Due sorsi contati al caffè, lo seguo mentre saluta a destra e manca, attraversiamo la strada, passiamo in un vicolo con donne anziane che chiacchierano sull’uscio. Entriamo nel suo laboratorio, nell’angolo ci sono sacchi di farina uno sull’altro, affonda le mani con forza: “Per anni, da quando ero bambino questo posto è stato il mio letto. Mia madre impastava e infornava, la guardavo fin quando non mi addormentavo. La farina, è il cemento col quale ho costruito i pilastri della mia vita, se sai impastarla si fanno cose buone”, ride e sforna altro pane. Ne fa una pila ed esce per strada, c’è profumo ovunque e davvero mi sembra una bel momento per fotografarlo. Lo faccio, mi piace, guarda il display, piace anche a lui.
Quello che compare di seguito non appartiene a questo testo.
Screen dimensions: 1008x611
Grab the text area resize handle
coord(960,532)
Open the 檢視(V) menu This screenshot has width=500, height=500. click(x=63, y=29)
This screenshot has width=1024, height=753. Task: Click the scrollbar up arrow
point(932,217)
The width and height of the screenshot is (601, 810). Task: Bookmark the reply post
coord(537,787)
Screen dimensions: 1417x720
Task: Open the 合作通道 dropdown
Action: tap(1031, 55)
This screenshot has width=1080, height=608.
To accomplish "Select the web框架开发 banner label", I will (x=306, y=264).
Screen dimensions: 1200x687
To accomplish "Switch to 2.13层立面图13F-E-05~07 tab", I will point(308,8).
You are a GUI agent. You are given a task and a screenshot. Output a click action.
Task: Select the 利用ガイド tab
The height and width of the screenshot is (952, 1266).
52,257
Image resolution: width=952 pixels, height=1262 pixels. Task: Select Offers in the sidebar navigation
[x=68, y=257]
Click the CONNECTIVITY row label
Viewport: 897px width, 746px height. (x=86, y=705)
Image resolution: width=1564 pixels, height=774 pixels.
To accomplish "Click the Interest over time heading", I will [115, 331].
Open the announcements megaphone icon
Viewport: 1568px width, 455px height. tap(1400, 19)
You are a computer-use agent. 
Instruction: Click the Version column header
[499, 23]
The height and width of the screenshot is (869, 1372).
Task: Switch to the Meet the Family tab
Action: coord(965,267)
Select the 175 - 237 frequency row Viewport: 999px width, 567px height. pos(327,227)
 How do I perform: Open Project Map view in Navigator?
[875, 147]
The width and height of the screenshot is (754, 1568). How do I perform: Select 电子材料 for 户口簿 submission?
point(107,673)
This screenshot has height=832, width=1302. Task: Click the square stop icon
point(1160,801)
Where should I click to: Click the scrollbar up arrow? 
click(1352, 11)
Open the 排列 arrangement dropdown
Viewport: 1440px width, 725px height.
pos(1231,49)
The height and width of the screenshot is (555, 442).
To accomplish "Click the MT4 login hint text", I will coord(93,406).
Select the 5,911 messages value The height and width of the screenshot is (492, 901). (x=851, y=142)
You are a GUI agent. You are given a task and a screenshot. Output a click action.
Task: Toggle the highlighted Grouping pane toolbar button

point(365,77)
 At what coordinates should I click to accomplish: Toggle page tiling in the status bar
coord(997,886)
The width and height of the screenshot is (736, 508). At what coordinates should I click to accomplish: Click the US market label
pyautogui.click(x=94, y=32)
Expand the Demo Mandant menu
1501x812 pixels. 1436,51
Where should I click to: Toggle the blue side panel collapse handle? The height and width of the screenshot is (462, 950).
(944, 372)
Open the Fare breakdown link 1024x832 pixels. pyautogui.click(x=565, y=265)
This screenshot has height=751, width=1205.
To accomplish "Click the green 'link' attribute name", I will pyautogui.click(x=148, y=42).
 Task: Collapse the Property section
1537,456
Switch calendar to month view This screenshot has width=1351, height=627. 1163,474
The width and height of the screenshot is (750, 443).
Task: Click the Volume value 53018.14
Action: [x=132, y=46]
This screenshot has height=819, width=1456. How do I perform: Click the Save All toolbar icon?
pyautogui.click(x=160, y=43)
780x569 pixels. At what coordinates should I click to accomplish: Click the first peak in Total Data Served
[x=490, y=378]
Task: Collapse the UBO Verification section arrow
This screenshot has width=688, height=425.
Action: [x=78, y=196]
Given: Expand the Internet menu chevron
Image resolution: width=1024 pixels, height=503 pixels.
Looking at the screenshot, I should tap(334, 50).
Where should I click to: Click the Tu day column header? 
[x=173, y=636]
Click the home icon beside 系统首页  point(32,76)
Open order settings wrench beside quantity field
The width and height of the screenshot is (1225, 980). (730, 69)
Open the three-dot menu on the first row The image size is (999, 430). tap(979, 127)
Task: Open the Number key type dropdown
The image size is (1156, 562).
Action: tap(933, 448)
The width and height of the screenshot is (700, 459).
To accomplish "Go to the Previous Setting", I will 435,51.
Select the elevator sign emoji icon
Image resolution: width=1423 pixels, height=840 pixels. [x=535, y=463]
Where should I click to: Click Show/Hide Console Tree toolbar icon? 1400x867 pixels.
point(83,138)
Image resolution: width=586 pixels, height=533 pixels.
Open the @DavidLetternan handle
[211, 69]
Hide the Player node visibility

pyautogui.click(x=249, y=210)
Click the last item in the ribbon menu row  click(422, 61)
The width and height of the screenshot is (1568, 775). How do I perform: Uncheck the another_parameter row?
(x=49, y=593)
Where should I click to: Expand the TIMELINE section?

In macchina saliamo prima al convento francescano di San Matteo, altra stazione di sosta della Via Sacra Longobardorum e, dopo pochi chilometri, siamo nel bosco della Difesa. Passeggiamo all’ombra di cerri, roverelle e carpini e nel bel mezzo del sentiero si ferma, chiude gli occhi ed esclama: “Pace! Questo è il silenzio che ogni notte, mentre il paese dorme, fa da cornice ai miei gesti antichi che un giorno, spero, possano diventare di tanti. Il mio sogno è mettere su una scuola di panificazione per insegnare a tanti a inaugurare il giorno con le voci del fuoco e del pane”. Apre gli occhi: “Stanotte lascia stare la sofficità del cuscino e vieni a scoprire quella della farina impastata con acqua e lievito madre. Poi faremo due chiacchiere con le fiamme.
Appena sforneremo, in totale silenzio, lo shock termico farà crepare la crosta che inizierà a scricchiolare. Quella è la voce del pane che ci augurerà il buongiorno. Vedrai che opera d’arte”, si arriccia i baffi.